Status of Chinese Forced Abortion Opponent Still Unknown

International   |   Steven Ertelt   |   Oct 21, 2011   |   12:37PM   |   Beijing, China

The status of whether Chen Guangcheng, the blind attorney who is the leading opponent of forced abortions in China, is dead or alive is still unknown. But one human rights activist says the pressure China has faced since the initial reports is paying dividends.

Reggie Littlejohn, president of Women’s Rights Without Frontiers, informed LifeNews on October 7 that ominous reports regarding blind lawyer Chen Guangcheng had emerged and, according to Radio Free Asia, Chinese authorities detained a group of at least nine human rights activists trying to visit Chen. Many members of the group were cut off from communication and, according to a report by Canyu, Shandong authorities shot at these activists.
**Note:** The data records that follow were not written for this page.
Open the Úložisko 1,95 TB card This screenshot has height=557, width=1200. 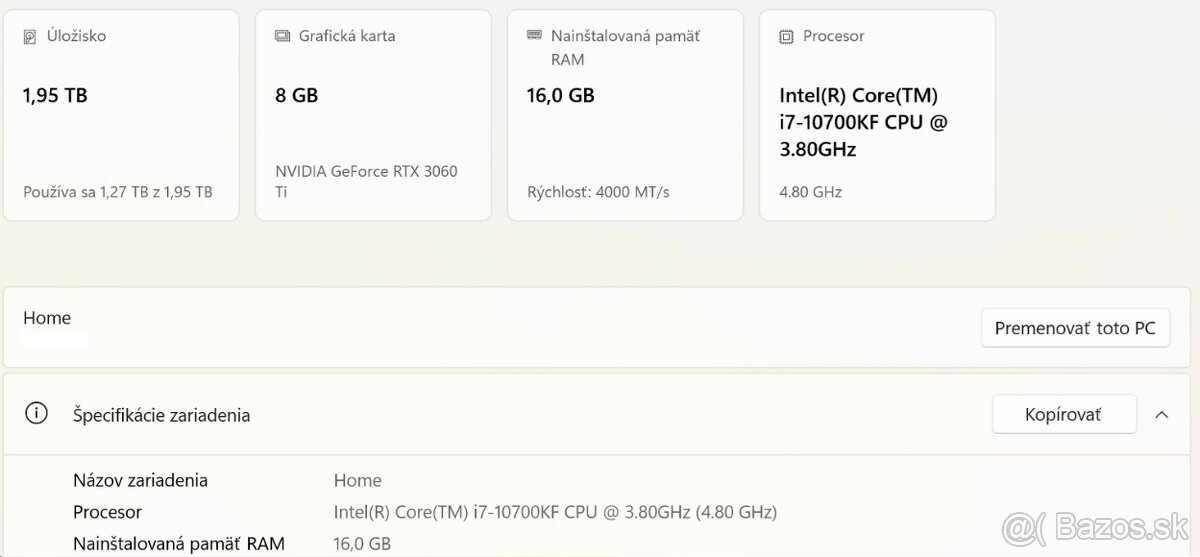pos(121,115)
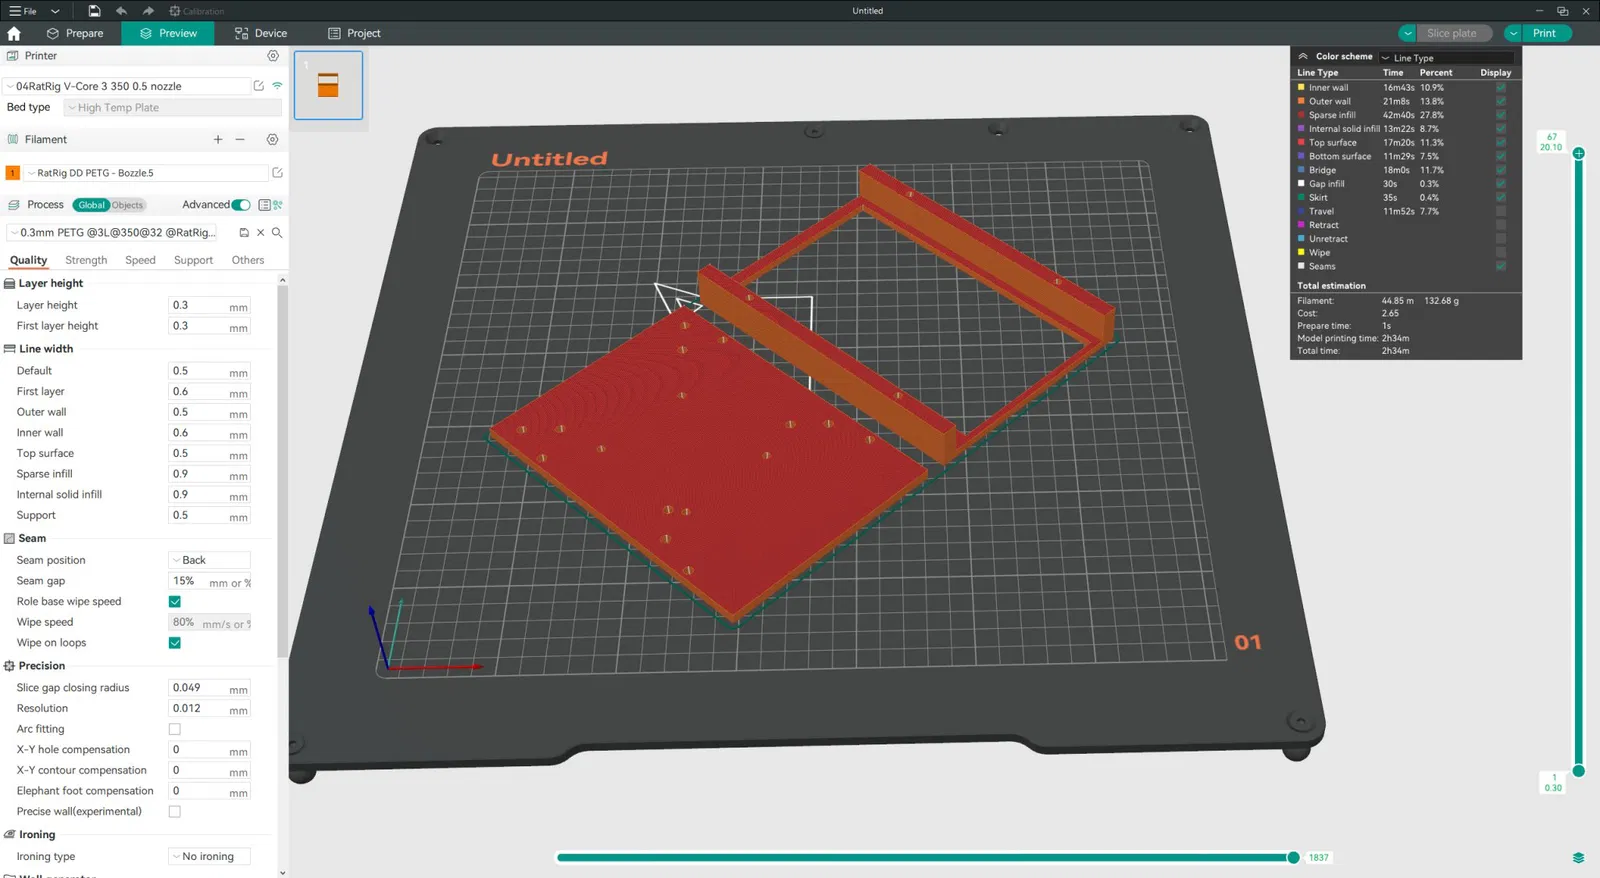Open the Ironing type dropdown
This screenshot has width=1600, height=878.
pyautogui.click(x=210, y=857)
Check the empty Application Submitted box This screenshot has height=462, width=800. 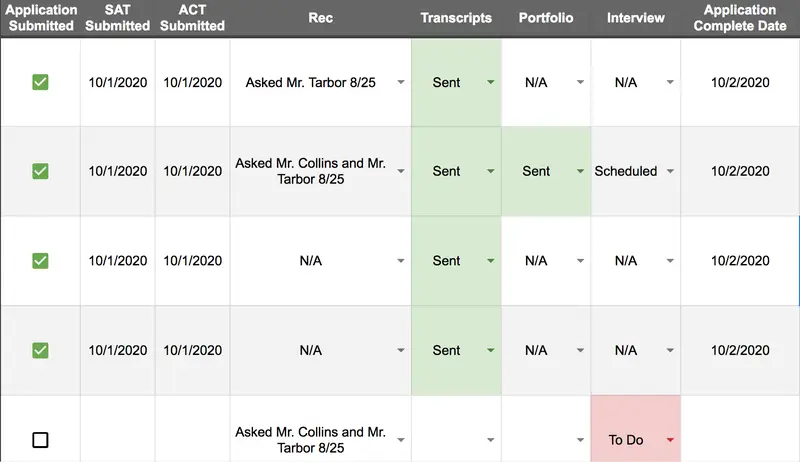click(x=40, y=440)
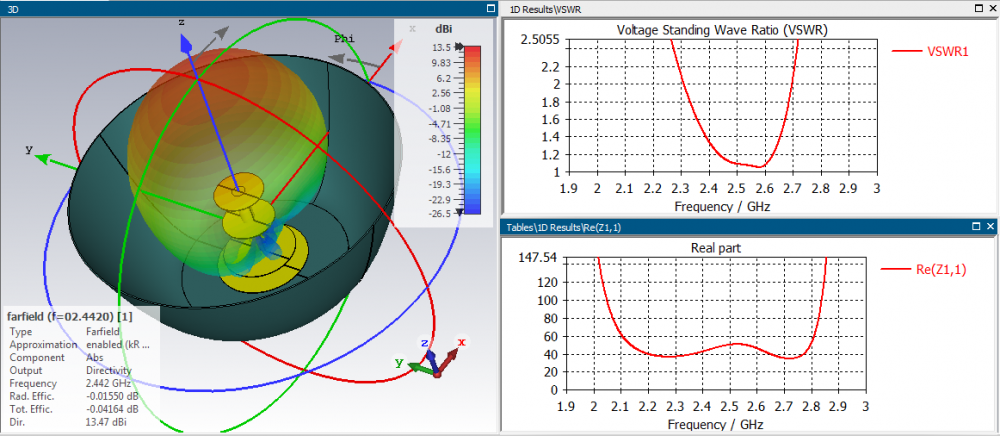Maximize the 3D view window
The height and width of the screenshot is (436, 1000).
[490, 8]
Voice of America reports that villagers told it “Chen is dead already,” but the media outlet is attempting to verify that claim.

“We are alarmed at the report that villagers are saying that Chen is already dead,” Littlejohn told LifeNews. “If Chen is dead, then the Chinese Communist Party is fully responsible for killing him through torture, denial of medical treatment and slow starvation. If Chen is alive, we urgently demand that he and his family be released immediately and unconditionally, for medical evaluation and treatment.”
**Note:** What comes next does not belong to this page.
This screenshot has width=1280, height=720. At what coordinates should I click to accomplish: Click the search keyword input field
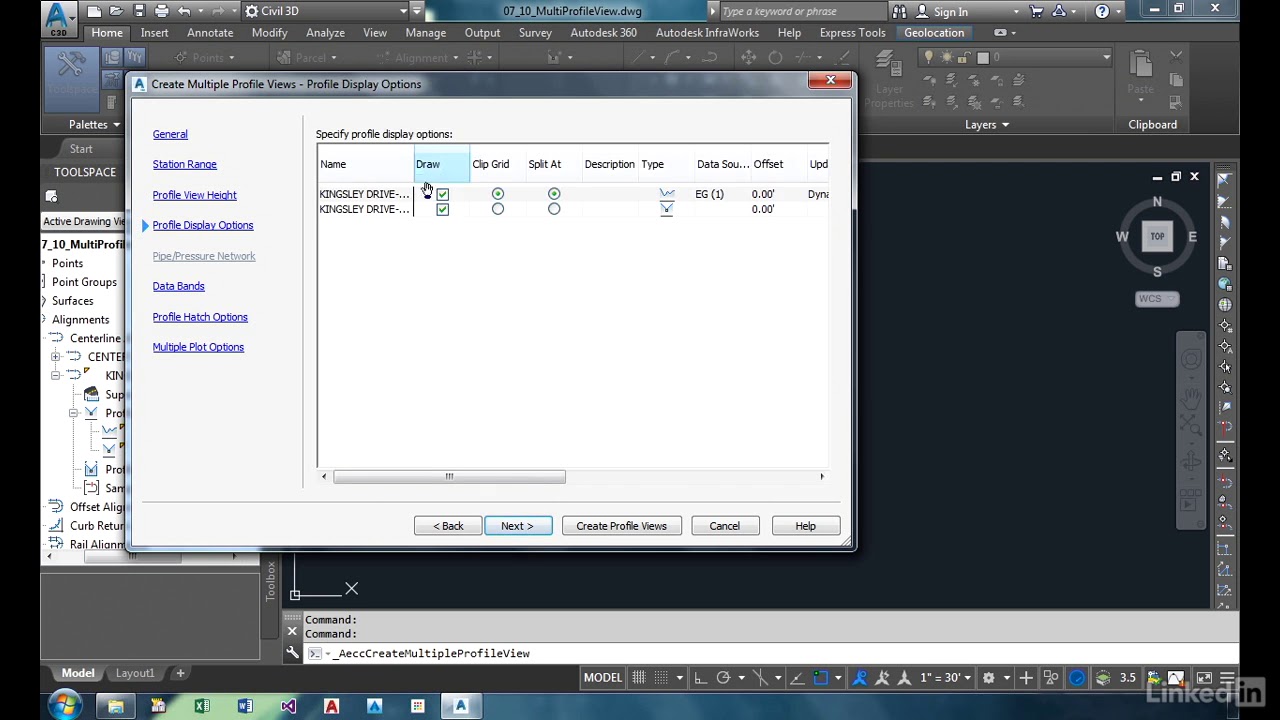(x=802, y=11)
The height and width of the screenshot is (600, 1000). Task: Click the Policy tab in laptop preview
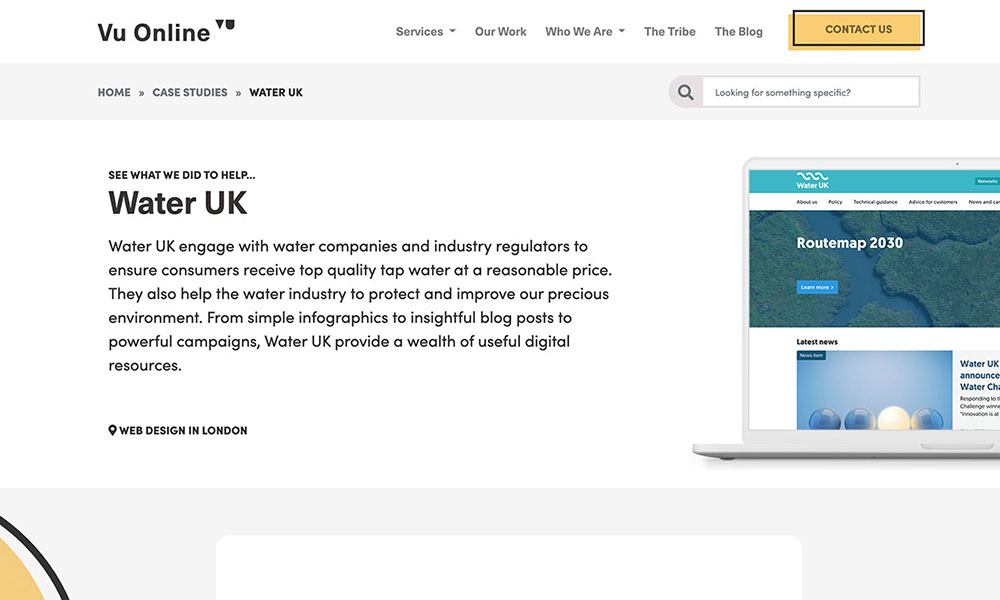(835, 202)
Yesterday, Littlejohn said Chen’s status is still uncertain.

“We have received some ominous reports that Chen may no longer be alive.  We hope that this is not true, although these reports certainly communicate the seriousness of Chen’s situation,” she said.

“Since the report of Chen’s possible death went out, a campaign has been building inside China, with many brave people attempting to visit his village, despite the fact that they are routinely beaten and detained,” Littlejohn explained. “Also, several prominent intellectuals have voiced support for Chen, and an article in the state-run Global Times urged the Chinese Communist Party to be more transparent concerning Chen.”

“Women’s Rights Without Frontiers and China Aid have been spearheading the campaign to free Chen in the West. It was reported yesterday that Chen’s six-year-old daughter has finally been allowed to go to school, so the pressure inside China and around the world is having an impact,” Littlejohn continued. “Chen was jailed, tortured and is now near death, because he exposed the truth about forced abortion in China.  That’s exactly what Women’s Rights Without Frontiers is doing, and we are all the more determined to continue, because of the sacrifice Chen has made.”

Chen exposed the systematic use of forced abortion and involuntary sterilization in implementing China’s One Child Policy. Time Magazine named him in its list of “2006′s Top 100 People Who Shape Our World,” in the category of “Heroes and Pioneers.” He has been nominated for the Nobel Peace Prize.

Earlier this year, the House of Representatives unanimously approved an amendment to its appropriations bill that provides support for Chen Guangcheng, the blind attorney who has campaigned against forced abortions in China. Chen, as has repeatedly profiled, was jailed for years after officials produced bogus charges. Since his release from prison, Chen and his family have been placed under house arrest and prevented from accessing the outside world and obtaining proper medical care. Human rights groups have been pressing Chen’s case with lawmakers in Congress and got help from pro-life Rep. Chris Smith of New Jersey.

Smith proposed a successful amendment in support of Chen and his wife that lawmakers added to the State Department 2012 appropriation bill.

Chen exposed the fact that there were 130,000 forced abortions and involuntary sterilizations in Linyi County in 2005. The Chinese Communist Party imprisoned Chen for four years and three months and has kept him and his family under strict house arrest since September, 2010. His health has been declining because of malnutrition, intestinal illness, repeated torture and the denial of medical treatment.